__WHAT TO PRODUCE__:
Out of the material that follows, write out exactly the lines from the line with "Instruction: Click the" to the line with "Task: Click inside the First Name field", both ends included, and no others.

__EXERCISE MATERIAL__:
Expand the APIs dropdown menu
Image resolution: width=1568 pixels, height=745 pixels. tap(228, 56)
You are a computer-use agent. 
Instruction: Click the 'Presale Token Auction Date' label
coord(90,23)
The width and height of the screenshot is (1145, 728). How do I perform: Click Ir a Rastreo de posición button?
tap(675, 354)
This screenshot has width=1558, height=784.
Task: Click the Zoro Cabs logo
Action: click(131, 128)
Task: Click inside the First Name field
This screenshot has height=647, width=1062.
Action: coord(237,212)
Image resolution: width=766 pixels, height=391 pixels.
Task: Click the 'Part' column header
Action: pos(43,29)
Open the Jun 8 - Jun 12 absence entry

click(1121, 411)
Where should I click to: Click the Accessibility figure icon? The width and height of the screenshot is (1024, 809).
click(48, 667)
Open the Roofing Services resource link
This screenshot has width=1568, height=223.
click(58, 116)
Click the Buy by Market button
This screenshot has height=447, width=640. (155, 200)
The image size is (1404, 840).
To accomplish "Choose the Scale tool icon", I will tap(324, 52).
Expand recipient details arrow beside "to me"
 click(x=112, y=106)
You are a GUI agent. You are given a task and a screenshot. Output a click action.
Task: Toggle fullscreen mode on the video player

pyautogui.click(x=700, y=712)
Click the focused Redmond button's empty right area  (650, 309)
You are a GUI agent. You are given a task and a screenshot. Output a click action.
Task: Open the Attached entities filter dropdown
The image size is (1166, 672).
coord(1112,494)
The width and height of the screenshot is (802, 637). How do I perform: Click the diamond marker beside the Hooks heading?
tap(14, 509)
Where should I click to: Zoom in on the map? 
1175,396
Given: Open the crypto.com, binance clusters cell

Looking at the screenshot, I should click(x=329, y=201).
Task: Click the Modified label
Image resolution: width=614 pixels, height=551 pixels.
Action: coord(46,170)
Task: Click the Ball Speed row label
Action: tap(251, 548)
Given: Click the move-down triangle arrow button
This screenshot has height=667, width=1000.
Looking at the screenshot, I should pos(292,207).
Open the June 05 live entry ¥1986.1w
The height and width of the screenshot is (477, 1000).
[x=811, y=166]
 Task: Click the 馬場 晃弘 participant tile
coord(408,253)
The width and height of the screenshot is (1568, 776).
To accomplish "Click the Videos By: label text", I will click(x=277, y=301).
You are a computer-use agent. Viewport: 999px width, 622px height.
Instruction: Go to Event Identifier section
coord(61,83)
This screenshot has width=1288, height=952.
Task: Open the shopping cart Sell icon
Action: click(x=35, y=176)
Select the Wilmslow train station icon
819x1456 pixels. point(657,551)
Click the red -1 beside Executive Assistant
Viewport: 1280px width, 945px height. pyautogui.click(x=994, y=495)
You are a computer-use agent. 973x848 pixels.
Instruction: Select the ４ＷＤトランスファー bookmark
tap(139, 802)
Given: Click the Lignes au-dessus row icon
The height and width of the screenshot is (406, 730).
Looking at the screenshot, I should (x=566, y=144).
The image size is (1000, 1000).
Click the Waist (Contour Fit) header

__RESPONSE TO THE TASK__:
Instruction: Click the 'Presale Token Auction Date' label
coord(90,23)
The width and height of the screenshot is (1145, 728). How do I perform: Click Ir a Rastreo de posición button?
tap(675, 354)
This screenshot has width=1558, height=784.
Task: Click the Zoro Cabs logo
Action: click(131, 128)
Task: Click inside the First Name field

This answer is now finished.